Пограничник достал из кармана деньги.
— В отпуск собрались, генацвали? — поинтересовался общительный железнодорожник.
— Наоборот, приехал служить сюда в погранотряд…
— Желаю не пропустить ни одного нарушителя границы, дорогой.
Пограничник взял квитанцию, аккуратно спрятал ее в карман гимнастерки и молча козырнул неожиданному собеседнику. С любопытством оглянувшись по сторонам, он не спеша зашагал через привокзальную площадь…
Вслед за Горцелидзе в кабинет начальника вокзала, где обосновалась оперативная группа, вошел одетый в штатское Гаранин.
— Никогда бы не сказал, что вы такой галантный кавалер, Шалва Георгиевич, — рассмеялся он.
— Что поделаешь, Илья Ильич, надо же было дождаться Курбанова, чтобы рассмотреть поближе. А стоять у окна и молчать неудобно.
— Шалва Георгиевич, — голос Гаранина прозвучал немного озабоченно, — не совершили ли мы все-таки ошибку, решив не брать Курбанова на вокзале? Если он уйдет от наблюдения, снова засечь его будет трудно.
— Не волнуйтесь, Илья Ильич, его опекают наши самые опытные сотрудники. Не подведут. Арестовать Курбанова мы сможем в любой момент. Пусть даже не даст нам никаких интересных связей, все равно посмотреть, как он будет вести себя, не мешает. Так сказать, в порядке уточнения его психологического портрета…

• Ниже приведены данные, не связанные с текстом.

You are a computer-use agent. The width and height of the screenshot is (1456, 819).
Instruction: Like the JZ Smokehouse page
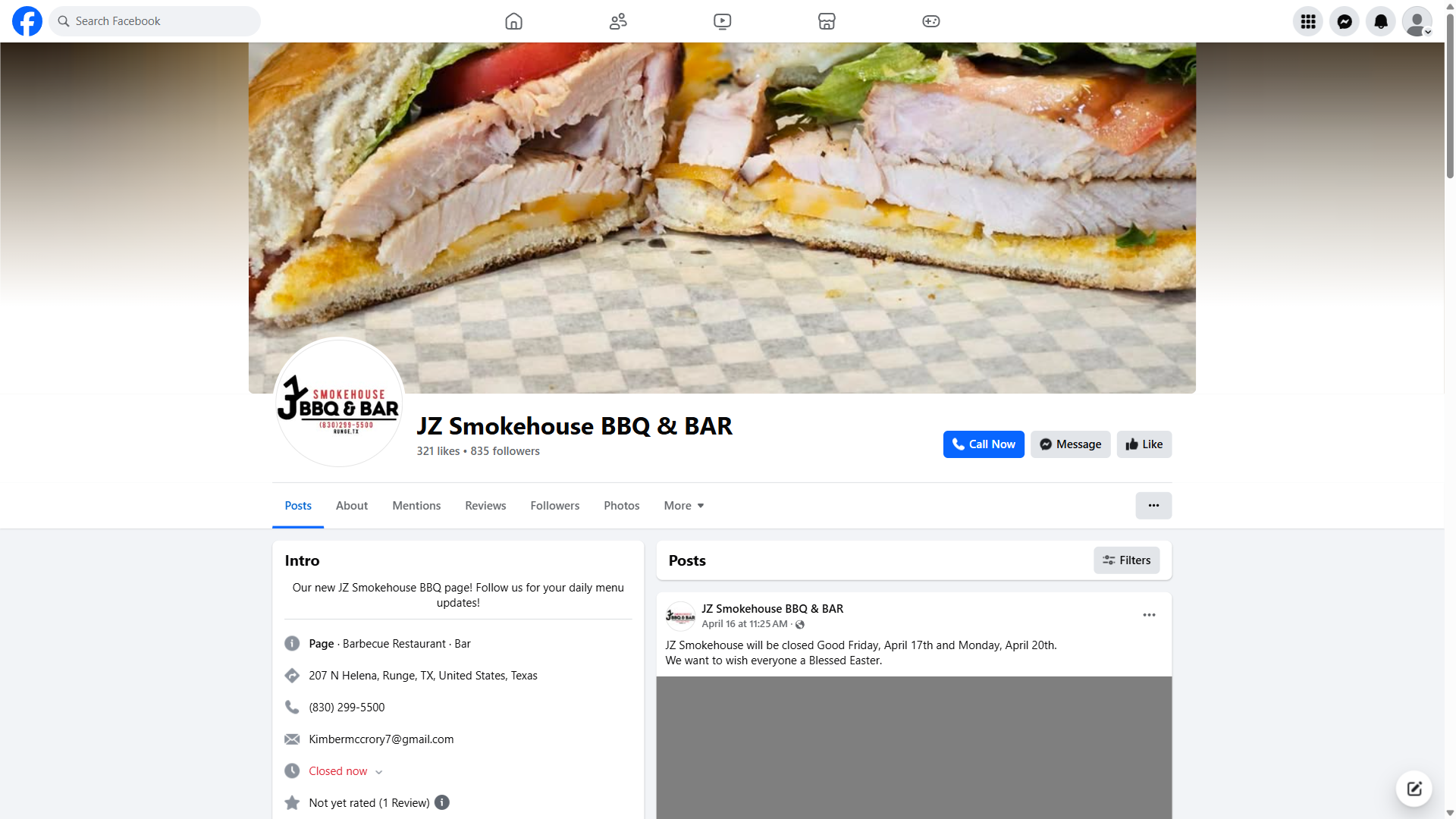1144,444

Вернувшись с вокзала в наркомат, Гаранин и Горцелидзе засели за прикидку возможных действий Курбанова и ответных контрмер. Их прервал торопливый стук в дверь. В кабинет почти вбежал один из сотрудников, наблюдавших за приезжим пограничником.

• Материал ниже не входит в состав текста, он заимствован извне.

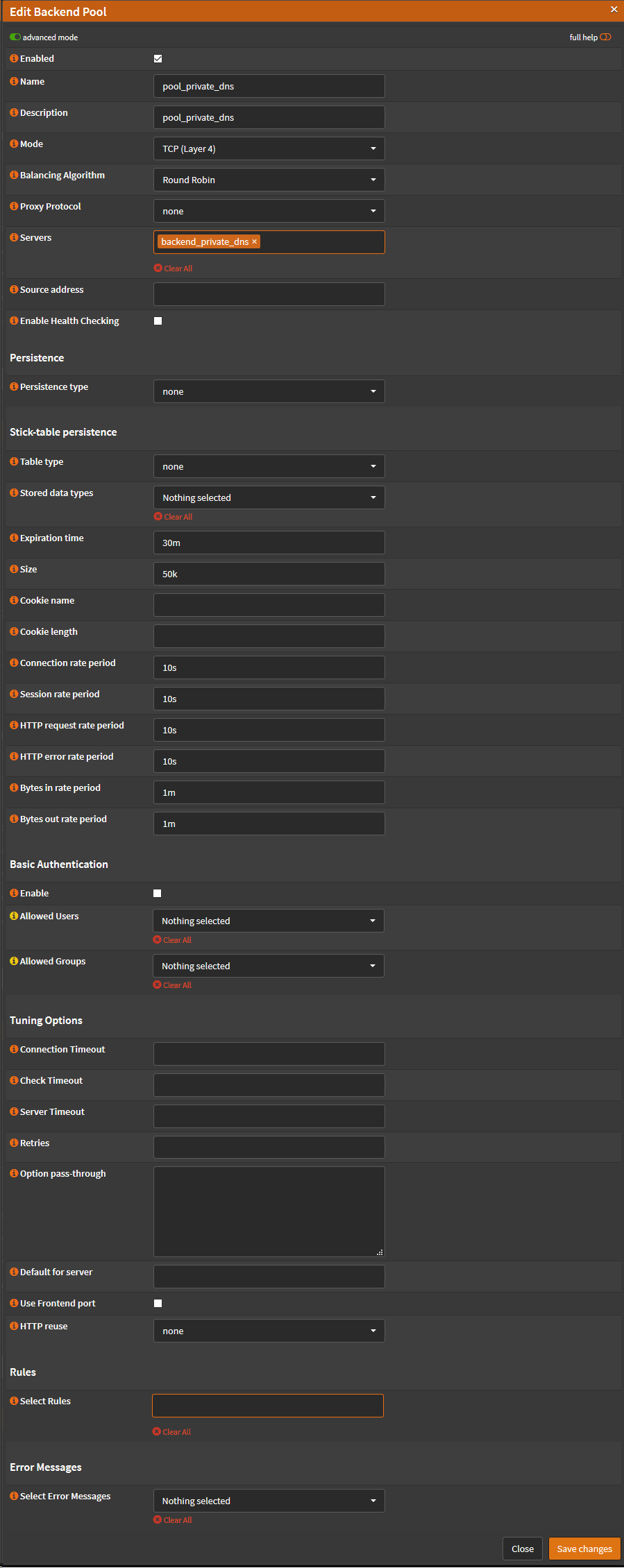Toggle the advanced mode switch
The height and width of the screenshot is (1568, 624).
click(15, 37)
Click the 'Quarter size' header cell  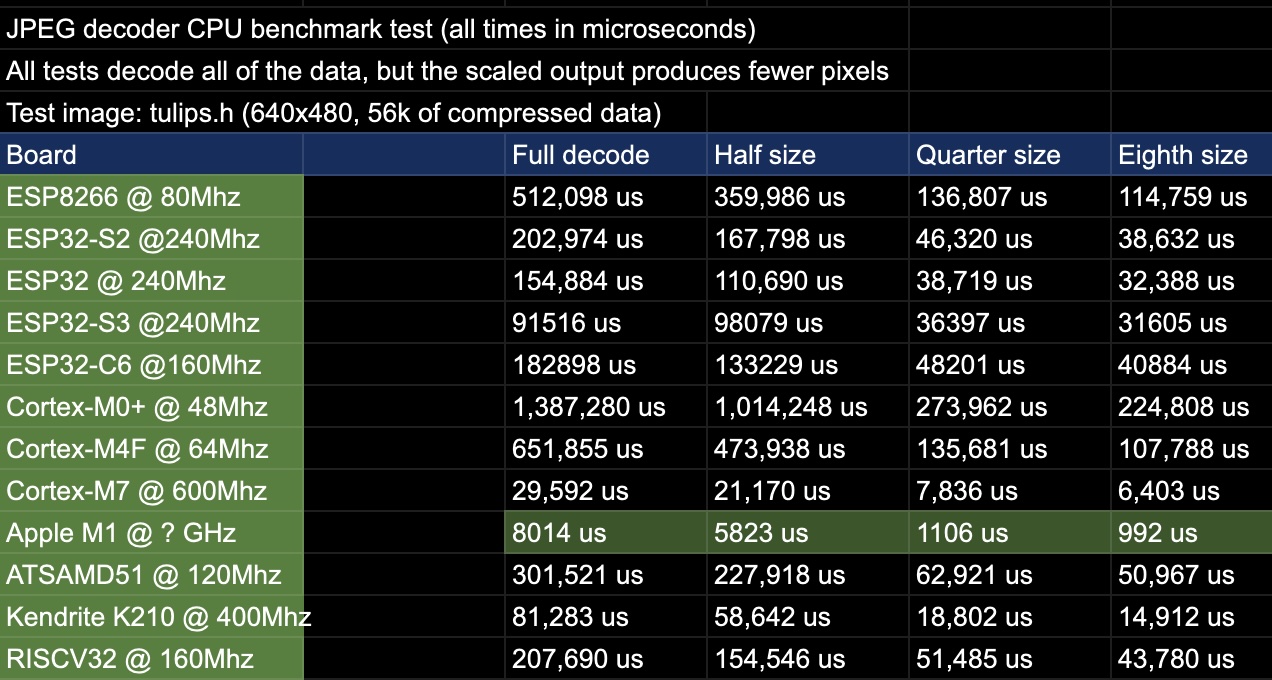click(1009, 155)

— Товарищ капитан, разрешите доложить, — прямо с порога начал он, — «Пограничник», отойдя от вокзала на три квартала, зашел в сквер, сел на скамейку и долго сидел. Видимо, нервничал. Курил папиросу за папиросой, — пояснил он. — Потом пешком пошел на проспект Ленина и спросил у постового милиционера, где находится наркомат. Сейчас, наверно, стоит у бюро пропусков. За время наблюдения встреч или хотя бы разговоров с прохожими у него не было.
— Если обратится за пропуском, немедленно ко мне. Если уйдет, продолжайте наблюдение, — переглянувшись с Гараниным, приказал Горцелидзе.
10Кабинет Орлова заливало неяркое октябрьское солнце. Склонившись над столом, полковник в сильную лупу миллиметр за миллиметром изучал пожелтевшую семейную фотографию, изъятую у Курбанова. Наколок или записей на ней не обнаруживалось.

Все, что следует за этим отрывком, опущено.